Starting from white-light interferometry for in vivo ocular eye
measurements imaging of biological tissue, especially of the human eye,
was investigated by multiple groups worldwide. First devised in 1990 by
Naohiro Tanno, then a professor at Yamagata University, and in 1991 by
Huang et al., optical coherence tomography (OCT) with micrometer
resolution and cross-sectional imaging capabilities has become a
prominent biomedical tissue-imaging technique; it is particularly suited to
ophthalmic applications and other tissue imaging requiring micrometer
resolution and millimeter penetration depth.

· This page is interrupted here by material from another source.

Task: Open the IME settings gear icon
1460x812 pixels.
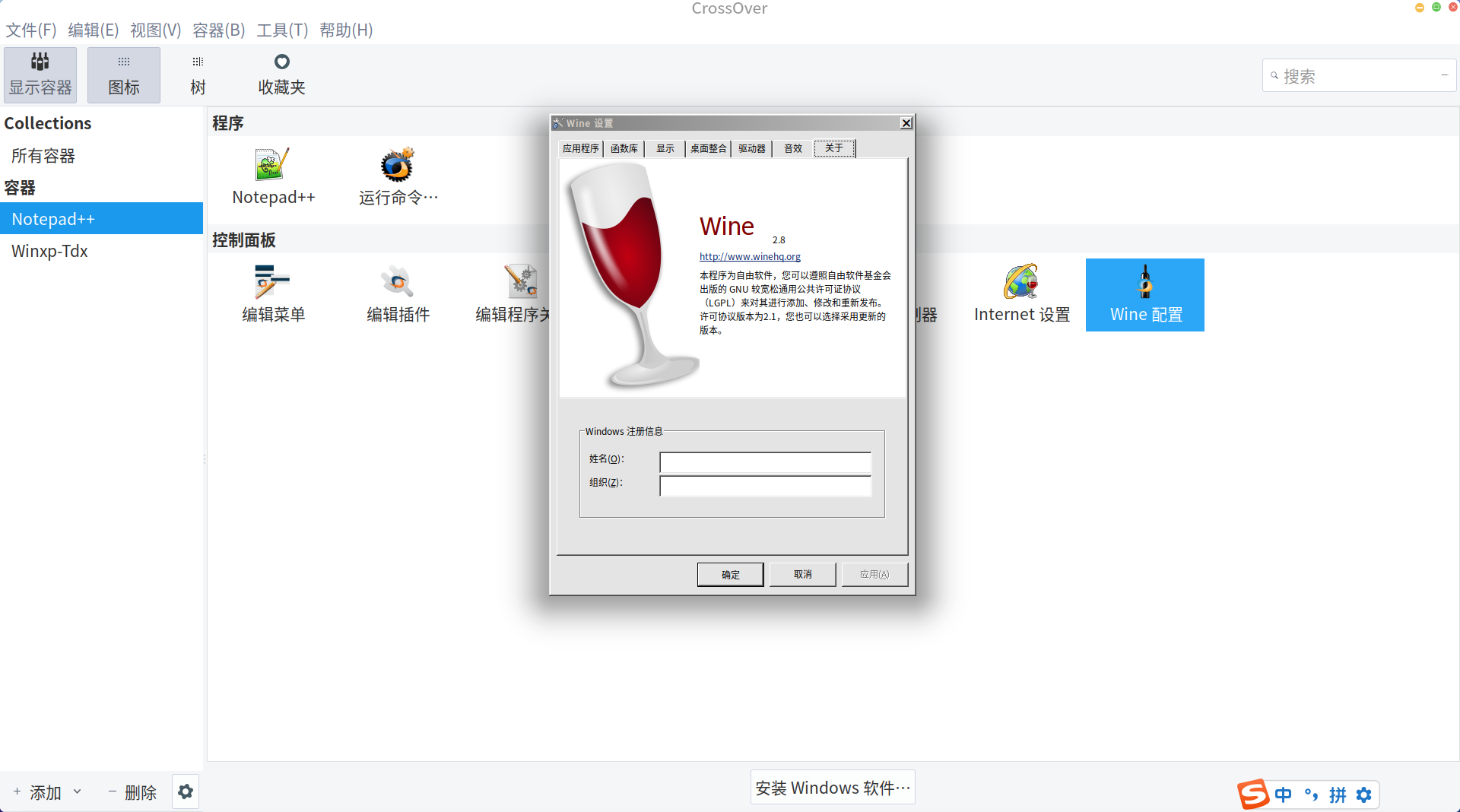Action: coord(1364,795)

OCT has also been used for various art conservation projects,
where it is used to analyze different layers in a painting. OCT has critical
advantages over other medical imaging systems. Medical
ultrasonography, magnetic resonance imaging (MRI) and confocal
microscopy are not suited to morphological tissue imaging: the first two
have poor resolution; the last lacks millimeter penetration depth. OCT
is based on low-coherence interferometry.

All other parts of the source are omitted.